Pledging Company Stock as Collateral – A Good Idea?
Let’s say your construction business is encountering a temporary economic downturn, and you could sure use some extra working capital. Maybe you have been advised not to borrow money through the business, as this might make your bonding agent unhappy. Perhaps you do not want to use personal cash or sell off your personal investments, but you realize you are still quite creditworthy and have some significant borrowing capability. So, you find a lender who is willing to loan you some money personally, and you would like to, in turn, infuse that money into your business.
There’s only one catch. The lender would like you to pledge your shares of stock in the business as collateral. While that sounds awfully threatening, you persuade yourself to take the risk. After all, you know you will pay that loan back as soon as the business climate improves. And pledging the stock seems rather insignificant compared to the alternative: telling your family that they will have to survive on less.
Naturally, things can always get worse, and sometimes they indeed do. Things run amok, you find yourself behind on loan payments, and your creditor exercises its rights to sell your stock to receive payment on the loan. You have now lost your business. Well, that’s pretty bad, but things can’t possibly get any worse than that, right?
Or can they? In a recent tax court case (J.S. Rendall, TC Memo. 2006-174), the ex-CEO and Board Chairman of a publicly held company was adjudged liable for income tax on the creditor’s sale of some of his shares of stock! Yes, you are reading that right—he didn’t sell the shares; his creditor did. And he got no money out of it, just discharge of the debt—and a tax liability to boot!
The taxpayer tried to claim a bad debt deduction for the loan he had made to the corporation. However, the court ruled that he failed to prove that loan became worthless during the same tax year. The court held that, despite filing for bankruptcy, the sale of all corporate assets and leases, and its overall insolvency, the corporation's technology still had potential value to help it emerge from bankruptcy as a viable going concern.
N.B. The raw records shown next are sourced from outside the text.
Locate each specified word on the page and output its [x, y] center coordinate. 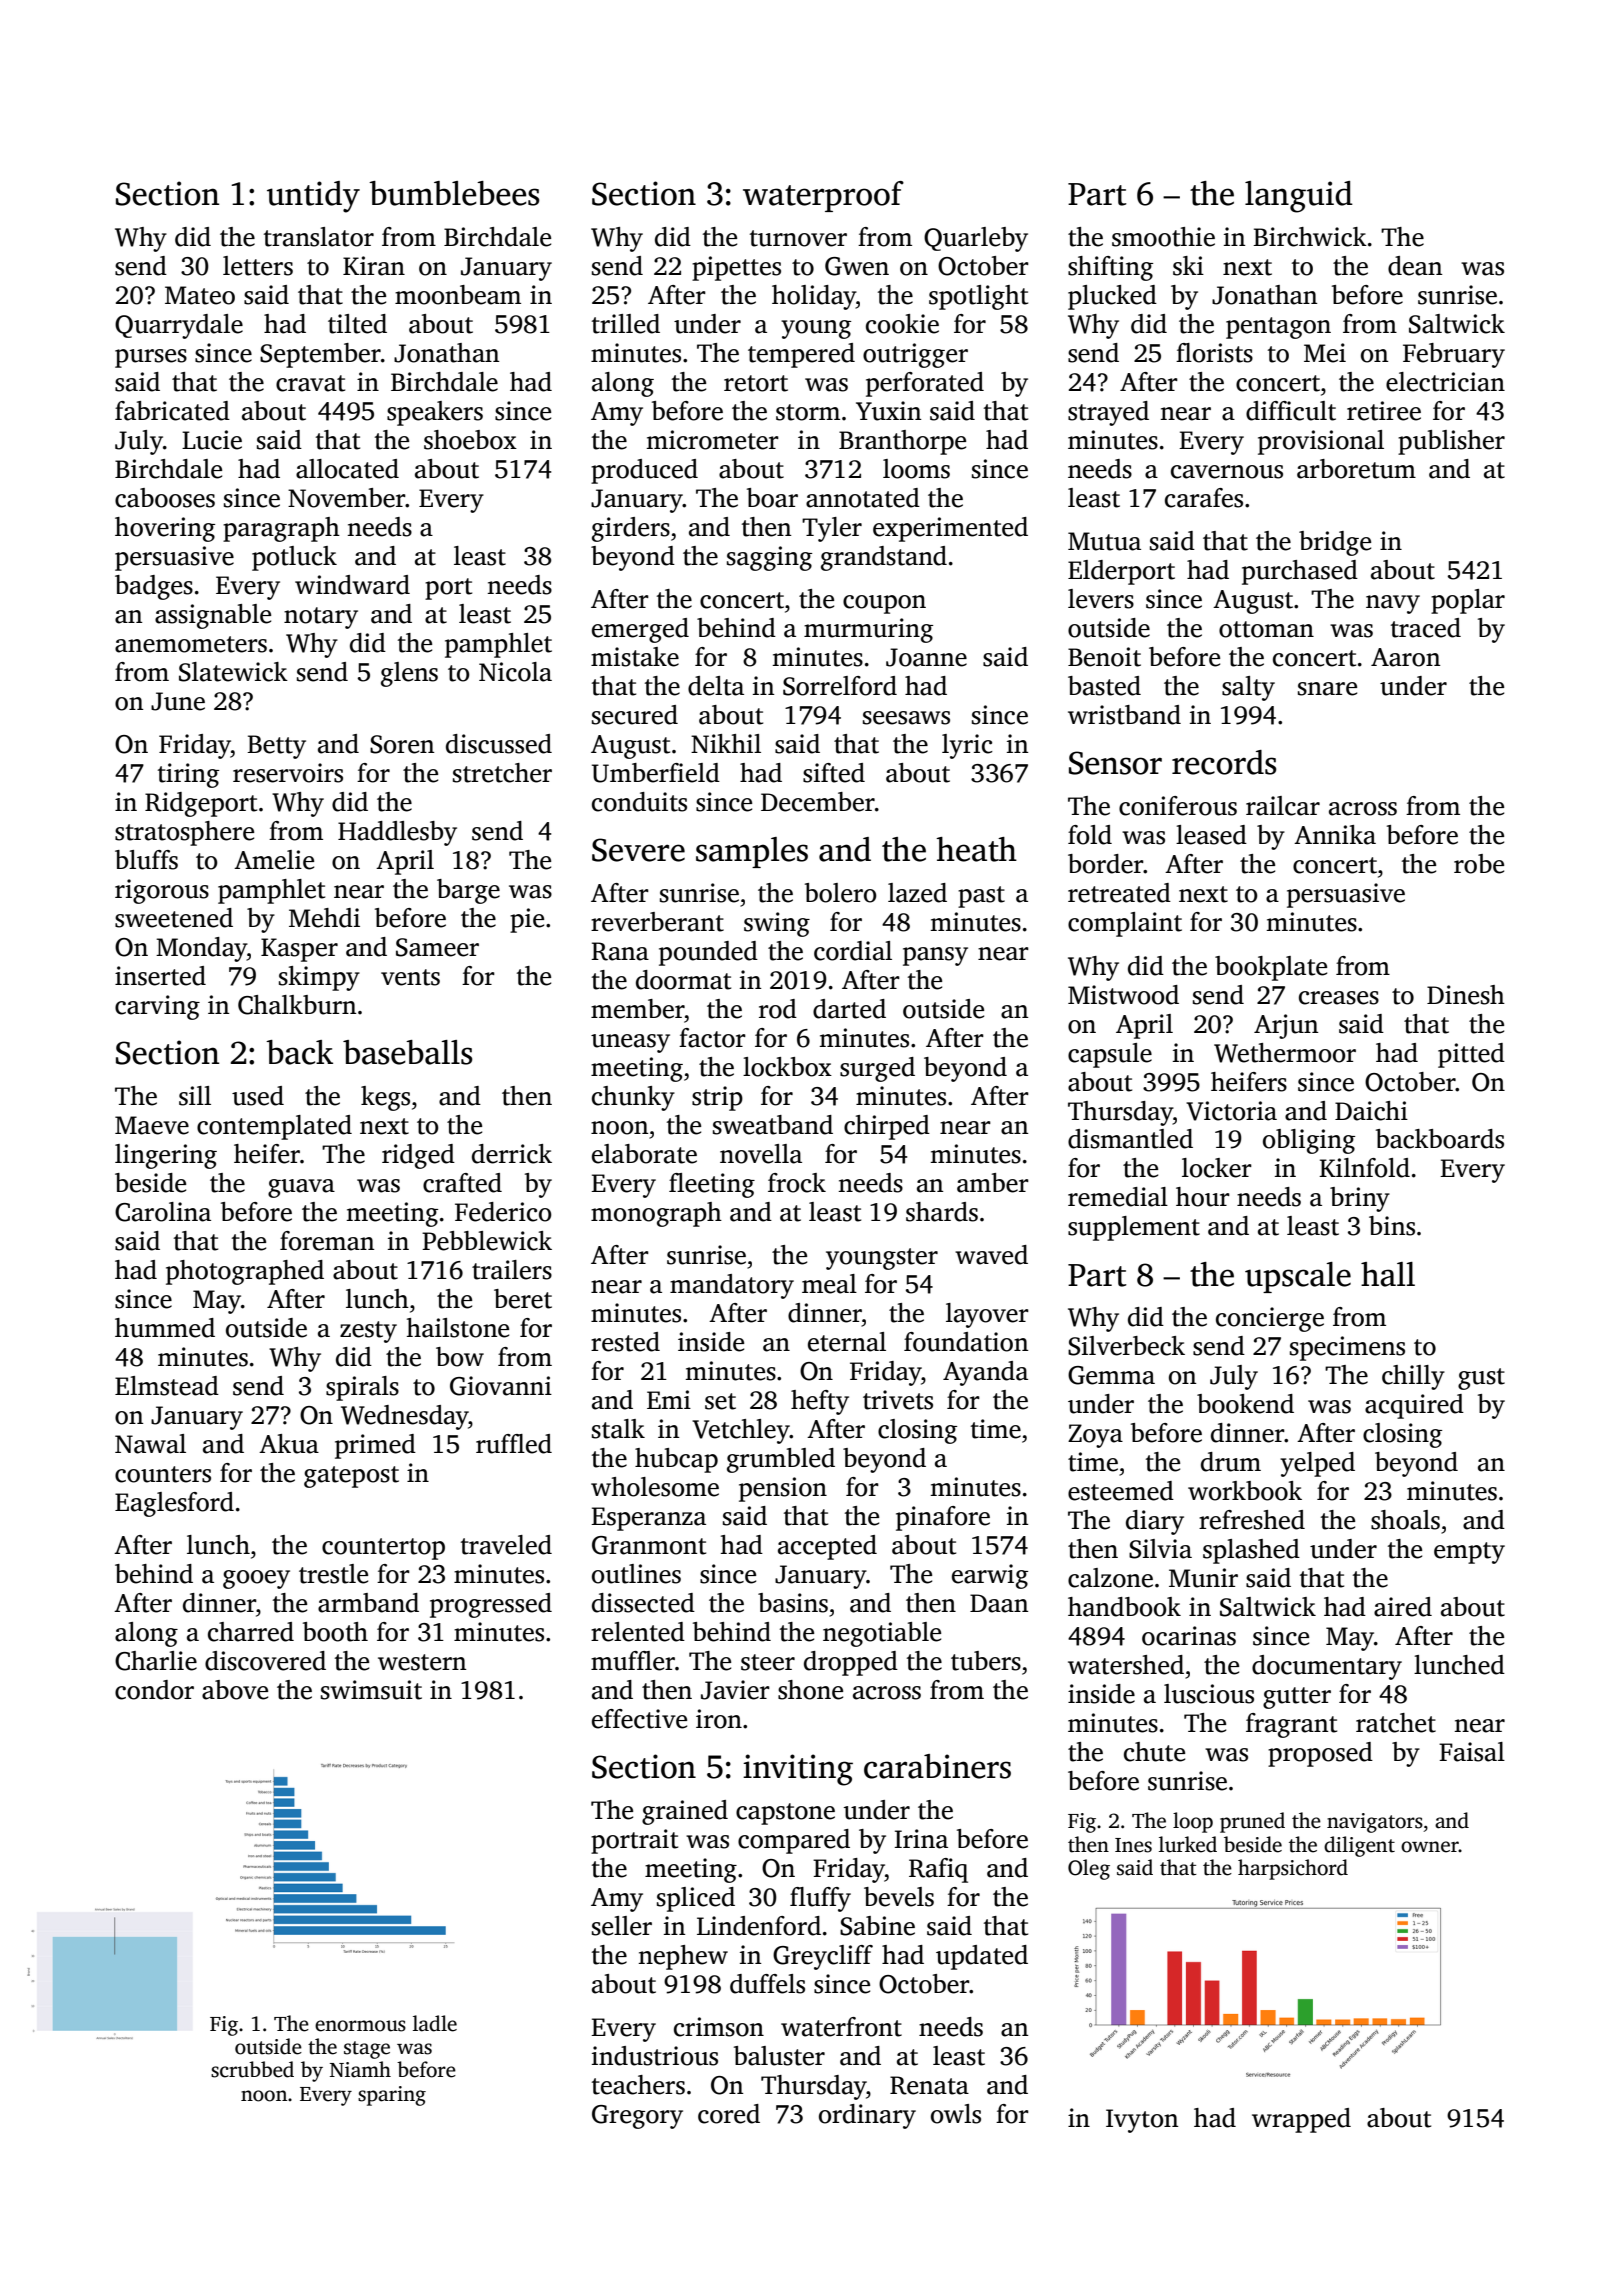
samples [752, 852]
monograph [656, 1214]
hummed [165, 1328]
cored [729, 2114]
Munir [1203, 1578]
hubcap [676, 1460]
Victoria [1231, 1111]
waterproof [823, 196]
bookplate [1271, 968]
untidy [313, 197]
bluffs [146, 860]
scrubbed [252, 2069]
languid [1299, 197]
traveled [506, 1545]
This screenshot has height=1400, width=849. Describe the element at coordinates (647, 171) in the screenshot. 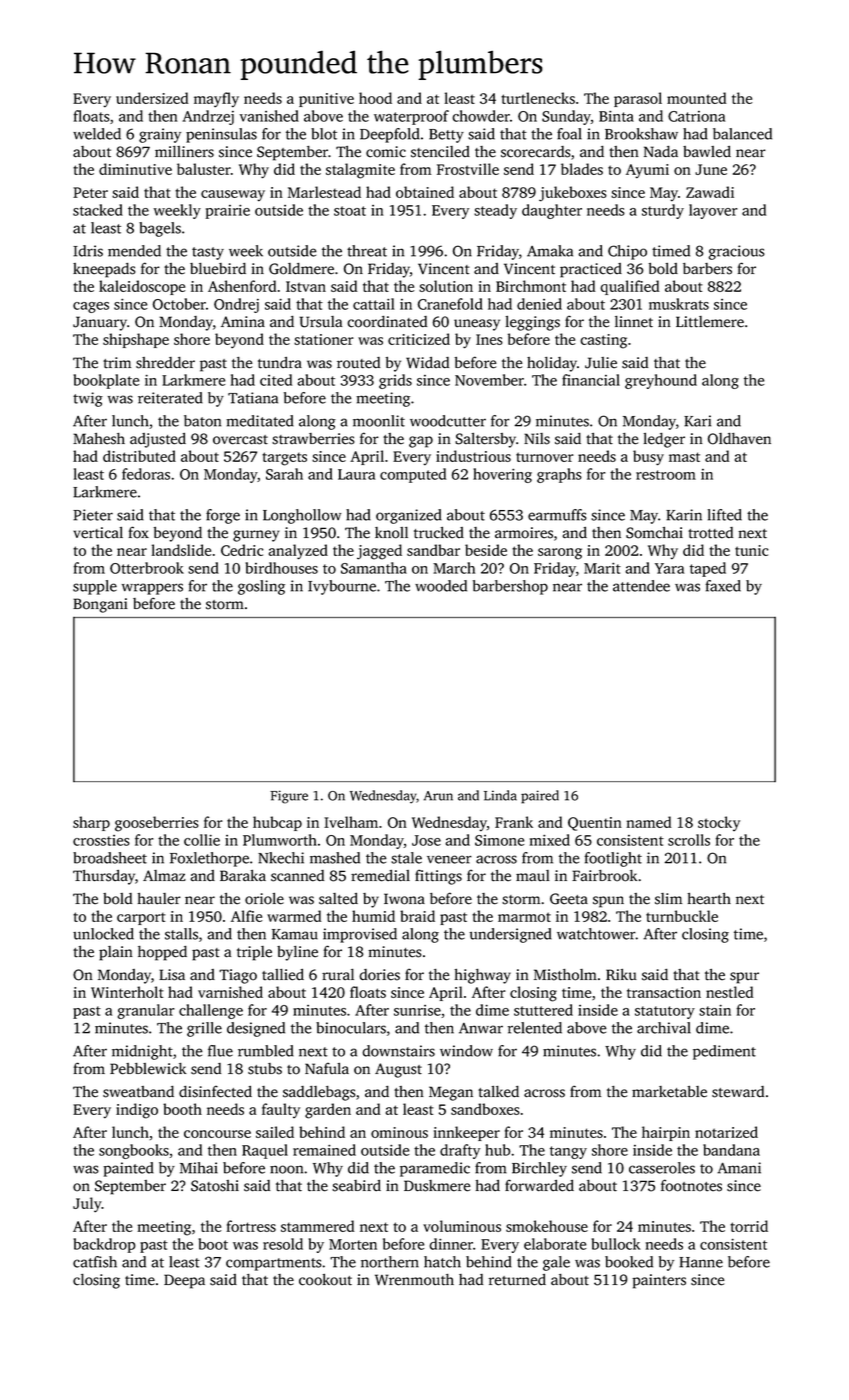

The taxpayer tried to justify a worthless stock loss deduction for the shares he continued to own. The stock was traded over the counter after it was delisted from the stock exchange, and the taxpayer claimed his shares were worthless because of the corporation's non-compliance with SEC rules. However, according to the tax court, there was no evidence, other than the arguably self-serving testimony of the taxpayer, that he was prohibited from trading those shares. In actuality, the shares were still trading at a value slightly more than zero; thus, he also failed to convince the court that these shares were totally worthless, and nothing could be deducted.
Imagine losing shares of stock in your business, having to report a “phantom” capital gain on moneys that go to pay back a loan, seeing the business collapse, and then not even getting a tax loss for your remaining shares of stock to offset the gain. It’s like getting hit with one cross punch after another. Meanwhile, you may also experience family problems at home due to a tight financial situation and your own stress level. What started off as a personal sacrifice to save your business ends in a series of events that leaves both your personal and professional life under extreme strain.
Based on this possible outcome, you might want to give careful consideration before pledging your shares of stock as loan collateral, and you really should consult with your CPA and your attorney before doing so. There might be other alternatives available that you are less likely to regret.